Fils d’officier de l’armée de l’air, Édouard Madinier évolue rapidement au sein d’un univers qui lui était jusqu’alors inconnu. Il y rencontre de nombreuses personnalités inspirantes, dont une, particulièrement marquante : Régis Brochot, son premier directeur. "Contrairement à beaucoup de juniors, j’ai eu la chance qu’il me donne des responsabilités et une forte autonomie dès mon arrivée", confie-t-il. Ce mentor lui donne l’un des conseils le plus important de sa carrière : "Ce que nous ne comprenons pas, nous ne faisons pas". Un principe qu’il applique encore aujourd’hui, le poussant à s’informer et se former aux nouveautés du marché. C’est d’ailleurs de cette façon qu’il s’intéresse aux cryptomonnaies, se forgeant la conviction qu’elles ont leur rôle à jouer sur la place financière.
2016
Huit années plus tard, Édouard Madinier quitte le navire pour rejoindre Banque Richelieu. L’objectif ? Réveiller une "belle endormie". Redynamiser la maison, attirer de nouveaux clients et repenser l’offre de gestion de fortune devient son quotidien. Sous son impulsion, Banque Richelieu internalise son activité de produits structurés, développe l’offre relance le crédit et renforce l’ingénierie patrimoniale. En 2020, il est nommé au directoire, où il prend en charge la clientèle privée. Une aventure stimulante qui lui fait malgré tout prendre conscience que sa place n’est plus là, après plus d’une décennie à œuvrer en banque privée, ses clients le poussent à se lancer. "J’avais trouvé les limites de mon rôle pour pourvoir les accompagner de manière globale", explique-t-il. Une idée qui devient réelle en mars dernier, lorsqu’il est nommé associé au sein du multi-family office lyonnais Neowise.
2025
Pragmatique, agile et connectée aux réalités du secteur, cette nouvelle aventure lui offre un cadre idéal pour mettre en pratique sa vision. Son quotidien est rythmé par les problématiques complexes que rencontrent entrepreneurs de première génération et start-uppers, qu’il peut désormais adresser grâce aux nombreux partenaires et solutions de Neowise. Ce qui lui permet de développer aussi bien ses compétences que son business !

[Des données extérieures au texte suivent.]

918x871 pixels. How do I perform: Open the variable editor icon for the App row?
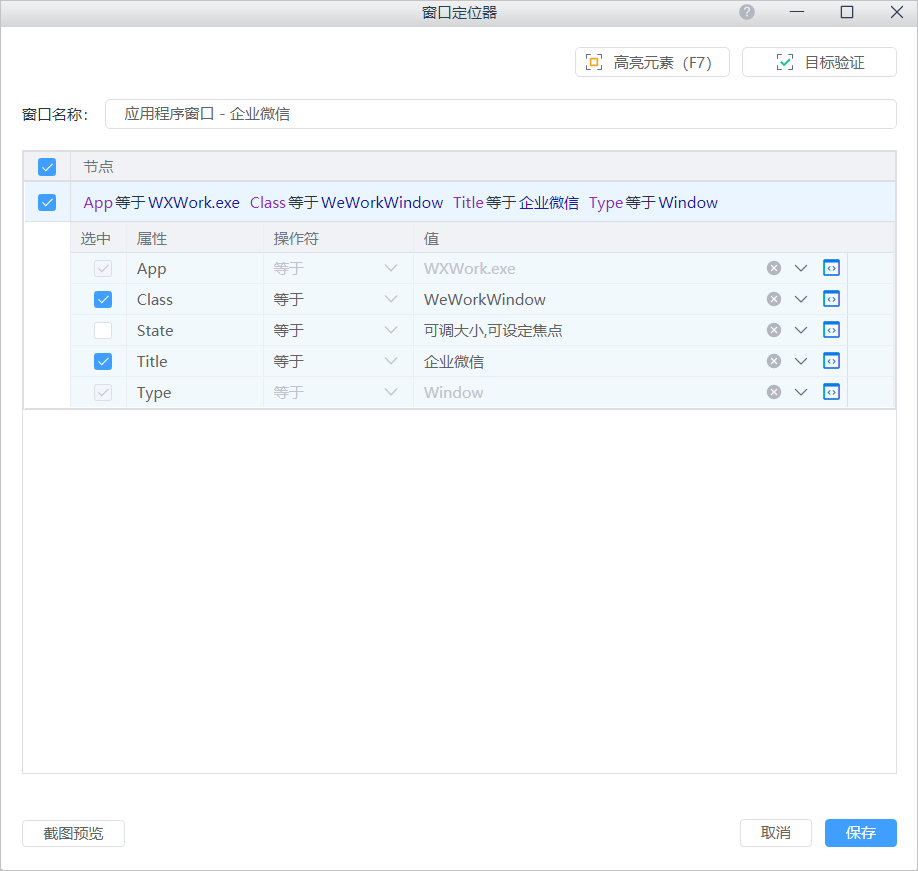point(831,268)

Malgré un agenda chargé, cet amateur de montagne et bon vivant assumé cultive une joie de vivre qu’il sait prendre le temps d’apprécier. Si, pour l’heure, c’est sur le terrain de la gestion de patrimoine qu’il trace son chemin, ses envies de voyage le portent vers le Japon, la Russie ou l’Italie. Marié, père de trois garçons, il accorde beaucoup d’importante à l’éducation, notamment celle des futures générations, qu’il considère comme la clé de l’épanouissement.